EXERCISE DETAILS – Across the listing that follows, work out how many lines carry the string "will". Provide that number and nothing else.

DATA –
○ ○ ○

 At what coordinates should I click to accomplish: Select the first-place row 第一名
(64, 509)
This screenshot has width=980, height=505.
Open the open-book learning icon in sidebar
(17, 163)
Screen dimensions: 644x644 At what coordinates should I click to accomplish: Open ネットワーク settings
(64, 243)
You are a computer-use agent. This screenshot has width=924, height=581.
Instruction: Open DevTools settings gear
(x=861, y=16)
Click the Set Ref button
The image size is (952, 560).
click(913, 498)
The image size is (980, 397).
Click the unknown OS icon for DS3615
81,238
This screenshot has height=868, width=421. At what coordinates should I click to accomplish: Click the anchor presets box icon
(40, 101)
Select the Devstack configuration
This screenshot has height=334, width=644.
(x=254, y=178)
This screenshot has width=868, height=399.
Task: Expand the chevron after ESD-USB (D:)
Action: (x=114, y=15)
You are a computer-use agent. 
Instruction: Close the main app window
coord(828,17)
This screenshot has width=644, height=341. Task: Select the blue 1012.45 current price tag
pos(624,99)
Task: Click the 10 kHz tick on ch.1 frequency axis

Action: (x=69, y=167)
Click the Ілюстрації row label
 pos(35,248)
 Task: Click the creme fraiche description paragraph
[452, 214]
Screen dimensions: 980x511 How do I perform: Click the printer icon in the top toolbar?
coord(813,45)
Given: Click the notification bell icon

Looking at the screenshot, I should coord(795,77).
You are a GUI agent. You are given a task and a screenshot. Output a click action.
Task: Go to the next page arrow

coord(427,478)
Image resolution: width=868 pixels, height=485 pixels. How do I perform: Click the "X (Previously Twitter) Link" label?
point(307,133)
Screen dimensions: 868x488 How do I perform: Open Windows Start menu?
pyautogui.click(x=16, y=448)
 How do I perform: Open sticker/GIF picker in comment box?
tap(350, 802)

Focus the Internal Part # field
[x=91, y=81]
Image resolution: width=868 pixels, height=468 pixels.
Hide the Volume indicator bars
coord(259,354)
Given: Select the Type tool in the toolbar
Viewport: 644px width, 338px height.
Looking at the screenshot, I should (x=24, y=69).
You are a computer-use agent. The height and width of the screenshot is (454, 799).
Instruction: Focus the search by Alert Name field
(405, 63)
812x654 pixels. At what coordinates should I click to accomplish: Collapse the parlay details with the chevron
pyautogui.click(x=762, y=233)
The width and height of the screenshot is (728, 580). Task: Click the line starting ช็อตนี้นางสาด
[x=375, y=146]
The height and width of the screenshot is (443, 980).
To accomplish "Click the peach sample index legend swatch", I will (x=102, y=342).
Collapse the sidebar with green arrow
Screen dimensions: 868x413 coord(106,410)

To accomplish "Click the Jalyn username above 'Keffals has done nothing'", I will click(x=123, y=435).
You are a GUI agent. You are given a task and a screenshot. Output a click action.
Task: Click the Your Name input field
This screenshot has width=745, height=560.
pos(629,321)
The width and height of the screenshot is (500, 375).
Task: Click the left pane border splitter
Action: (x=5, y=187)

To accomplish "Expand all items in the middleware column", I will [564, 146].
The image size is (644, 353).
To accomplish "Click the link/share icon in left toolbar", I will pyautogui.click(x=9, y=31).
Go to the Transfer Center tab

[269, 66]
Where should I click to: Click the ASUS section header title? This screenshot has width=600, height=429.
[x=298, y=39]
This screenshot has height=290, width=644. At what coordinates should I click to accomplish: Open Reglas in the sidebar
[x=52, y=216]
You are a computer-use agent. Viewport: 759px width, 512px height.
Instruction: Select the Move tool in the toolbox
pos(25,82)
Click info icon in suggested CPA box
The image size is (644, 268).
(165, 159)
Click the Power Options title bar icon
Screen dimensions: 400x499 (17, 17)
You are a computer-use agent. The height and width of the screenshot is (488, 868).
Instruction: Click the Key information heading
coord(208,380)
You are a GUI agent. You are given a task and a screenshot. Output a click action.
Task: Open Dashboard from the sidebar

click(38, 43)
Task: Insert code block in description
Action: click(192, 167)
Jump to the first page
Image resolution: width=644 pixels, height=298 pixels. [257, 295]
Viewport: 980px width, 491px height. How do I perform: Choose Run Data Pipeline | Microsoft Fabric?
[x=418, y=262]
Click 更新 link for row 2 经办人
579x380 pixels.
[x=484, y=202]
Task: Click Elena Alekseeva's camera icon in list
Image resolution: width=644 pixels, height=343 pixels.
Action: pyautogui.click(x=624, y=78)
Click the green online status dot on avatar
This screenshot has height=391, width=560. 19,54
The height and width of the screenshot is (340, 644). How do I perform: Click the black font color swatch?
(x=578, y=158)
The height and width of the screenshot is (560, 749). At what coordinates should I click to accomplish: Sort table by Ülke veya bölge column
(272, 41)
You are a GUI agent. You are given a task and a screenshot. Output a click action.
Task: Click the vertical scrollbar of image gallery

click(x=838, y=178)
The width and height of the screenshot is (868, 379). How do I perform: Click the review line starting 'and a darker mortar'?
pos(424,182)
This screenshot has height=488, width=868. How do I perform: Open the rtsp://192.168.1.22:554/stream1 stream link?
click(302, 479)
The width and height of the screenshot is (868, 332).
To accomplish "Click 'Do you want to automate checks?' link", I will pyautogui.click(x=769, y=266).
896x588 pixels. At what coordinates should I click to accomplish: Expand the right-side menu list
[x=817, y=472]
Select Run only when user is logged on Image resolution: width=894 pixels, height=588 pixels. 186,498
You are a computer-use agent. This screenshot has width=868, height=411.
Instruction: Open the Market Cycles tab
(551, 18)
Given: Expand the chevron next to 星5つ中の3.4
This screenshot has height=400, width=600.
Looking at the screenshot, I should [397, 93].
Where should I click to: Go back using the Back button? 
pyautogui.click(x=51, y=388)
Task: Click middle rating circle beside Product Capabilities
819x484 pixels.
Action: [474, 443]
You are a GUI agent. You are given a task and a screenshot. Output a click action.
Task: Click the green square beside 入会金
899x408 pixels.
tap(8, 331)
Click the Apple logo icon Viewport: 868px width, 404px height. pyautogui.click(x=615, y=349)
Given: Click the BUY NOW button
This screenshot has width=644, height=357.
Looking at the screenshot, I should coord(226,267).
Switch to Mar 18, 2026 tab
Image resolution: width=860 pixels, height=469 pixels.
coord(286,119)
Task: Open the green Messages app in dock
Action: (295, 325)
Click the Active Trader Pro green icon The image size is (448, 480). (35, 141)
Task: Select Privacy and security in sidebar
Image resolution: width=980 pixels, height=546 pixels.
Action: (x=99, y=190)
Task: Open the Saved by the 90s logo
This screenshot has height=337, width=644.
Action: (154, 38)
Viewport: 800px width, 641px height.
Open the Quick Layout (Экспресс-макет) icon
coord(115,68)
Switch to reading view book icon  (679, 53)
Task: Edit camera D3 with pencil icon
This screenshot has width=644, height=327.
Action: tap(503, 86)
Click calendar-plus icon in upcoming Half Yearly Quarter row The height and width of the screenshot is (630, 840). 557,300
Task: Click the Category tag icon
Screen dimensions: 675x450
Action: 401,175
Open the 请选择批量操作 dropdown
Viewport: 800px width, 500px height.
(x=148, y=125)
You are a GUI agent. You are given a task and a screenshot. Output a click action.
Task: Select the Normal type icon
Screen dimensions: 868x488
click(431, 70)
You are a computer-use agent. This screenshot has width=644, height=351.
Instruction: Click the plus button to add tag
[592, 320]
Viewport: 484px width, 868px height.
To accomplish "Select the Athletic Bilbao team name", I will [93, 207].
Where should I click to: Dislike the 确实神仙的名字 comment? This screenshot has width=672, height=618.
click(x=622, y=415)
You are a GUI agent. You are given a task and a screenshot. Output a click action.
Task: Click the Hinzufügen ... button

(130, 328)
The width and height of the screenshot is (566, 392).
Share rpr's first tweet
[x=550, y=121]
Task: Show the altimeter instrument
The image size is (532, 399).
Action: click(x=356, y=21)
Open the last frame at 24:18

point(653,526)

○ ○ ○

EXERCISE RESULT – 6